> **What you will do**:
Nothing but the lines from the one with "Screen dimensions: 1190x925" through the last line of the entries below should appear in the copy, please, and no pictures.

=-=-=

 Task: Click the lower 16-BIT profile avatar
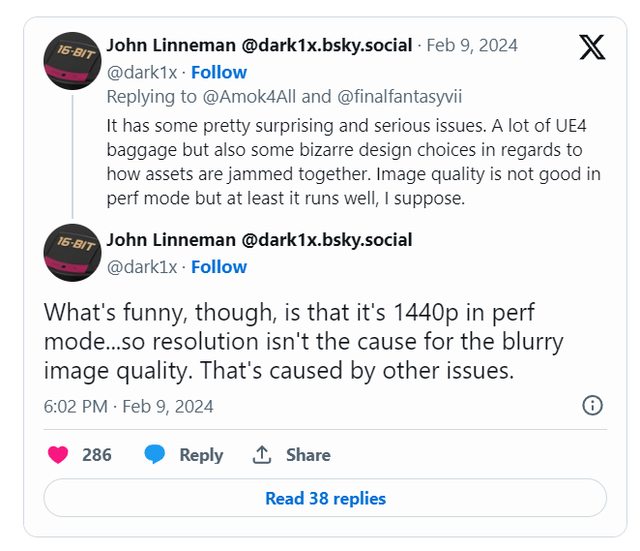pos(72,253)
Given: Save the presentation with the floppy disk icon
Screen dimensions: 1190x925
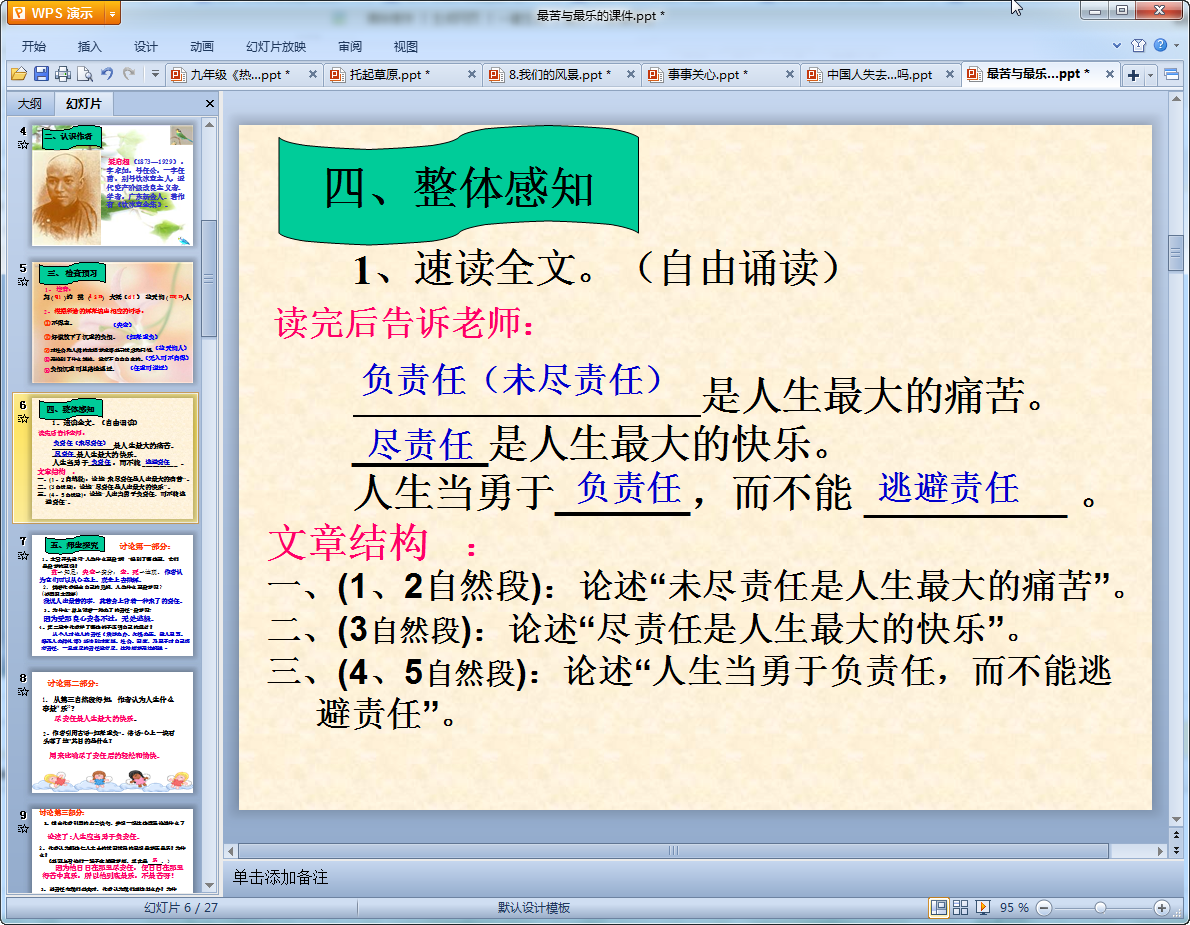Looking at the screenshot, I should pos(41,74).
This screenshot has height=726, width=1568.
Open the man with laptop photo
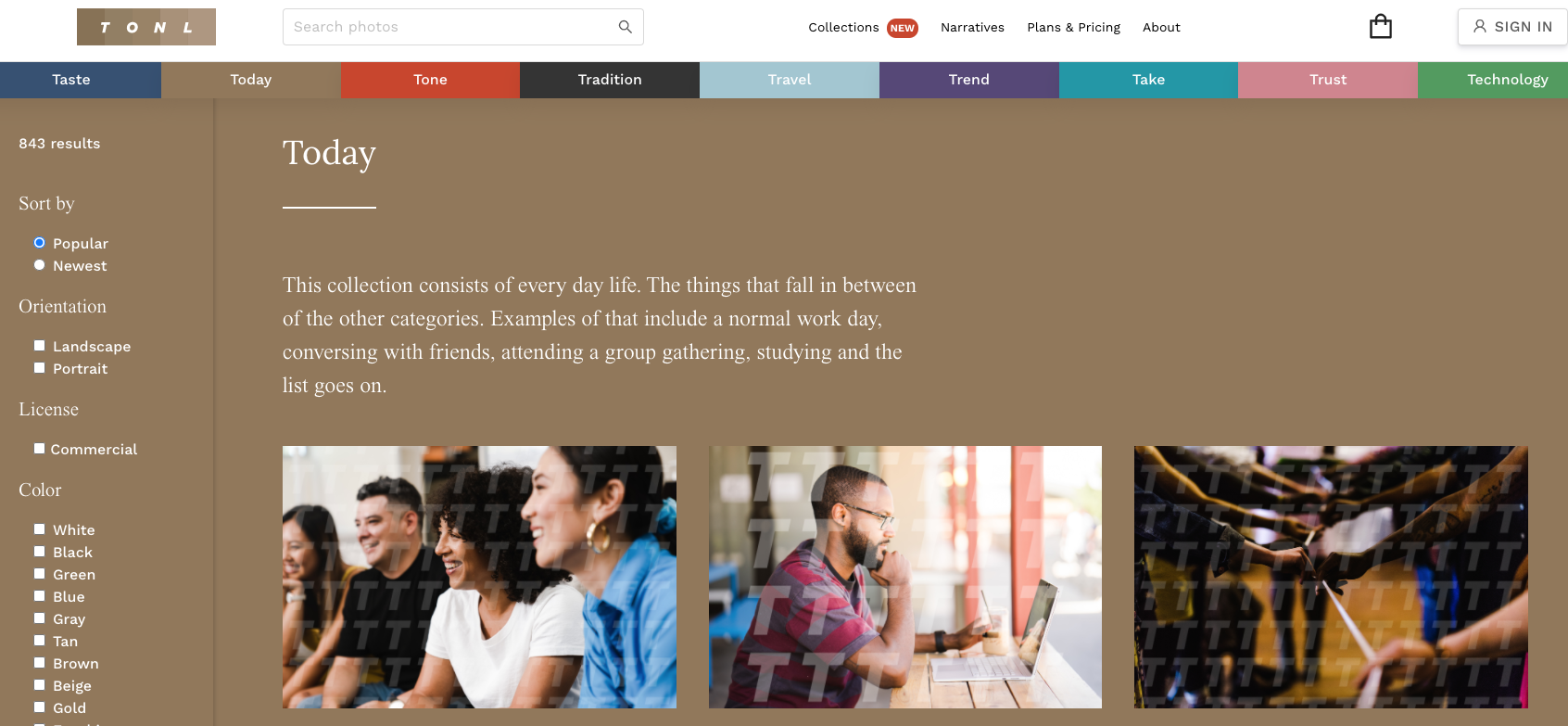(905, 577)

=-=-=

> **Task response**:
Screen dimensions: 1190x925
Looking at the screenshot, I should pos(41,74).
This screenshot has height=726, width=1568.
Open the man with laptop photo
(905, 577)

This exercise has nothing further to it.